注文してあったものがamazon.co.jp から届いた。ひとつはクセナキスのCD。 ペルセポリス(リミックス)。最近発売になったみたいですが、聴いていて楽しいです。クセナキスの、特に電子音楽やテープ音楽の圧倒的な音の洪水の中に、全てを忘れて身を委ねている時間は、意外なくらい楽しい。BGMとして聴いていると五月蝿いだけだったりもするけど(笑)没頭して聴くと違う世界に行きそうな感じです。 ただ、あまり大音量にしてしまうと隣近所から苦情がありそうなので、その辺は注意が必要。
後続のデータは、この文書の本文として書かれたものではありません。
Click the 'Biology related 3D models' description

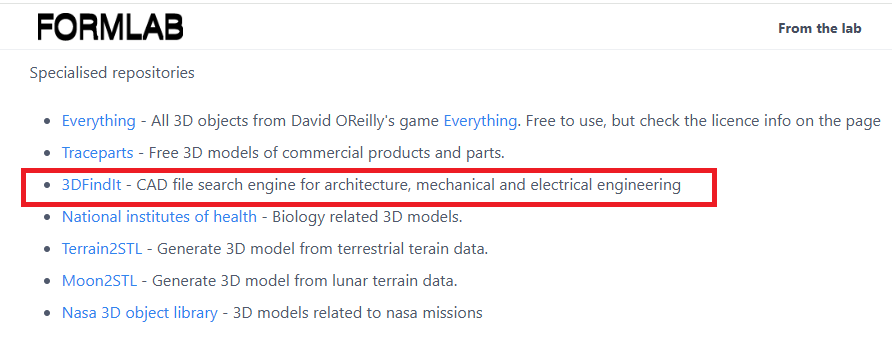367,217
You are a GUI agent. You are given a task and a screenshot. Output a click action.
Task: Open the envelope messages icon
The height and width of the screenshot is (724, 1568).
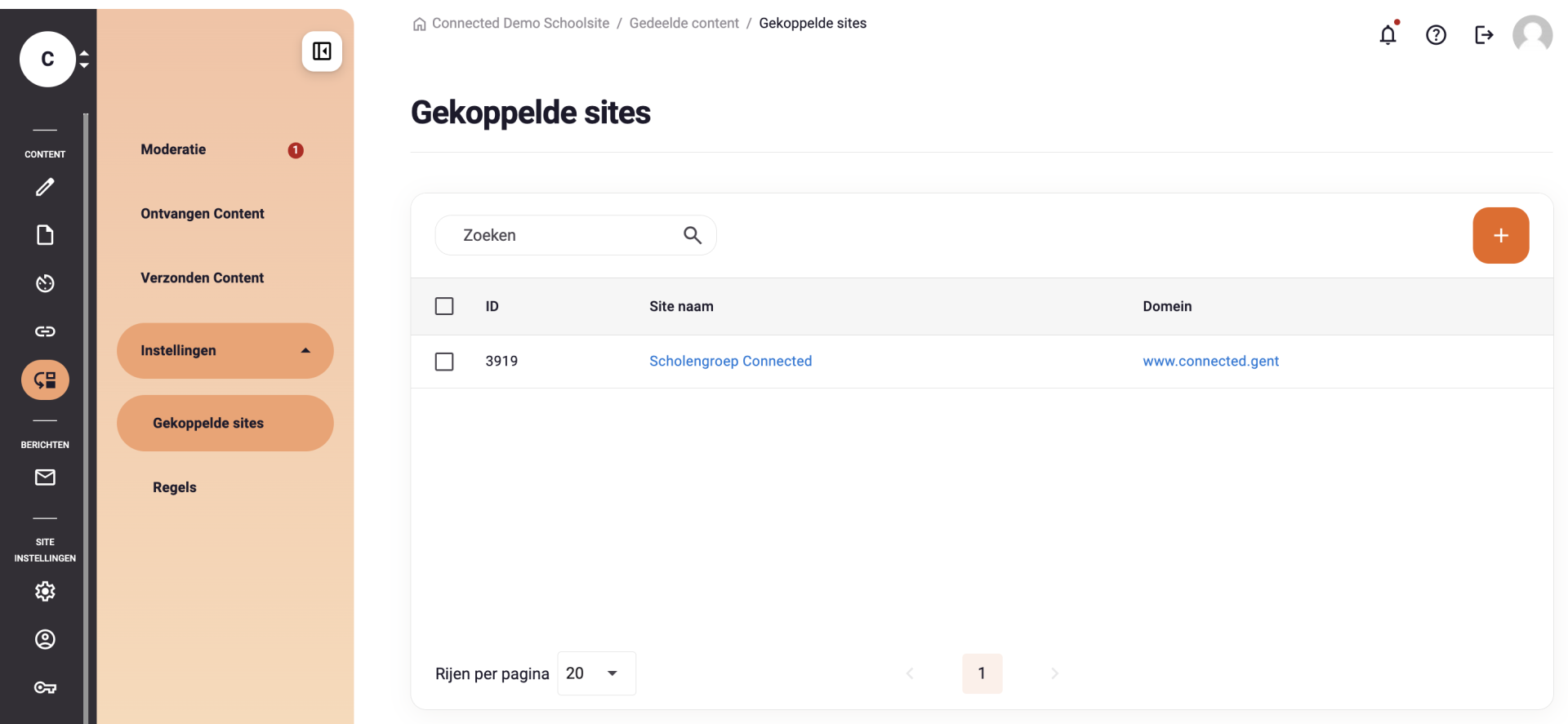tap(45, 477)
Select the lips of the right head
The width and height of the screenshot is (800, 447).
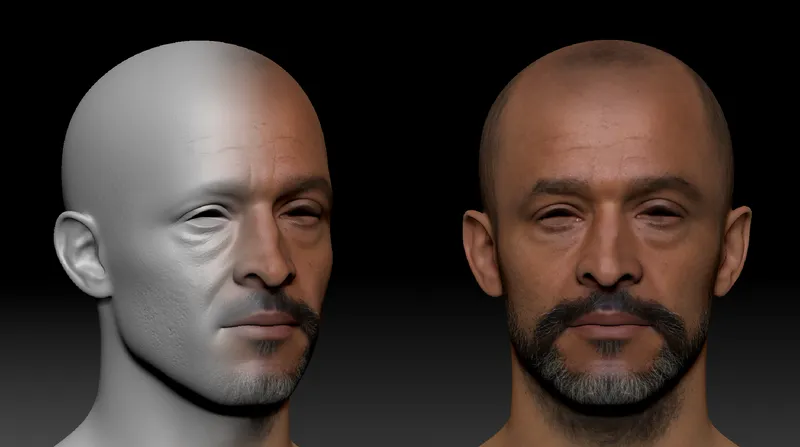pyautogui.click(x=607, y=320)
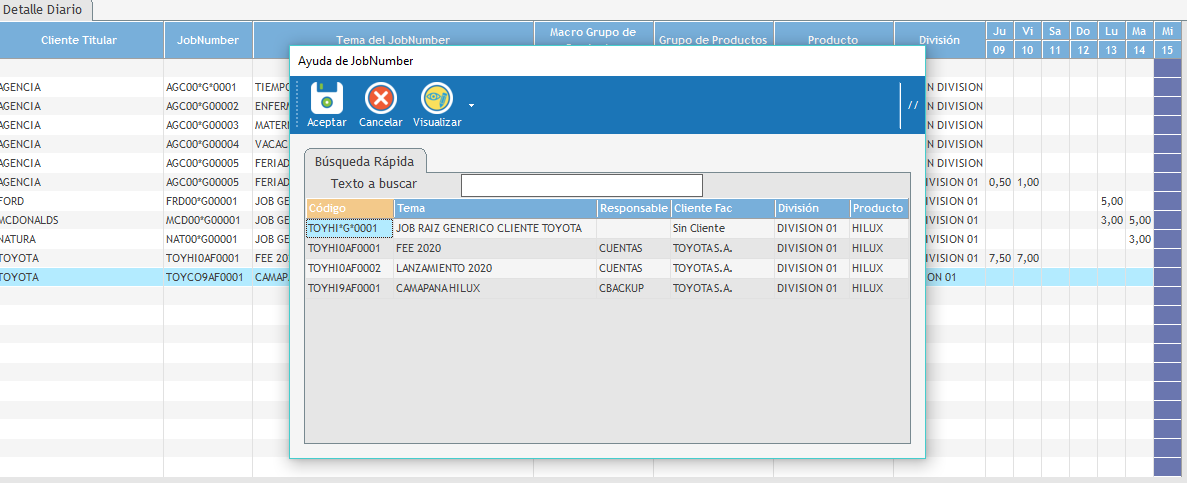Switch to the Búsqueda Rápida tab

coord(364,161)
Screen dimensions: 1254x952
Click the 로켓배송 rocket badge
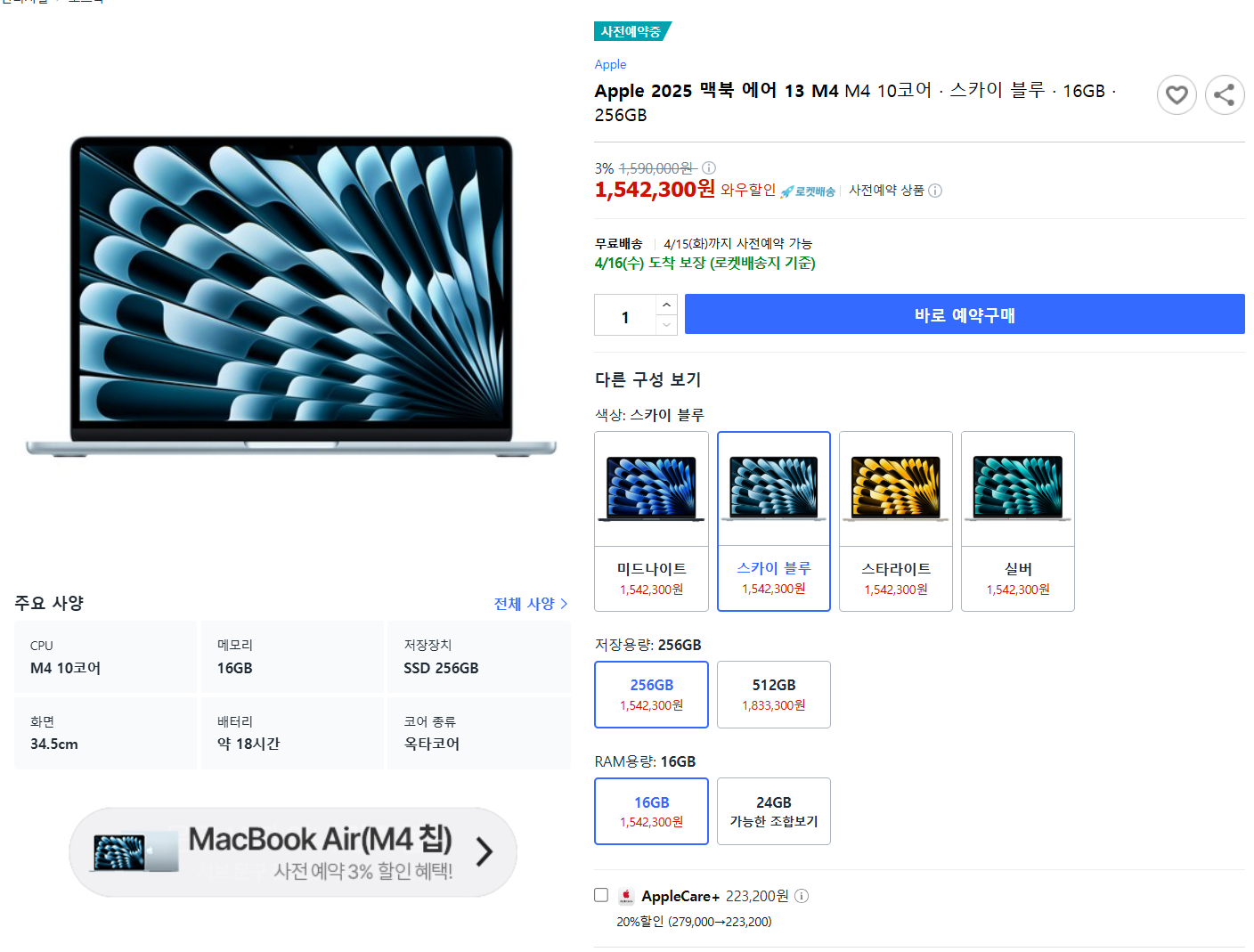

麻薬なんかを打って大音量で聴いたらすごいことになるんだろうな、と予想はするものの、小心者の僕は当然そんなことをするわけもなく、ただ黙々としらふのまま聞き入るのでありました。もうひとつはストラヴィンスキーのスコア。オイディプス王と詩篇交響曲の合本。どちらかというと詩篇交響曲の方が目的。この中でアレルヤ!と歌う部分が理由も何もなく大好きです。なんでかなぁ。なるべく合唱のうまい演奏で聴きましょう。この楽譜、amazonで買うと普通に国内の店頭で見つけて買うよりも大分安く購入できます。amazonはどうやらブージーの楽譜を一部取り扱い始めた模様。消費者には嬉しい話。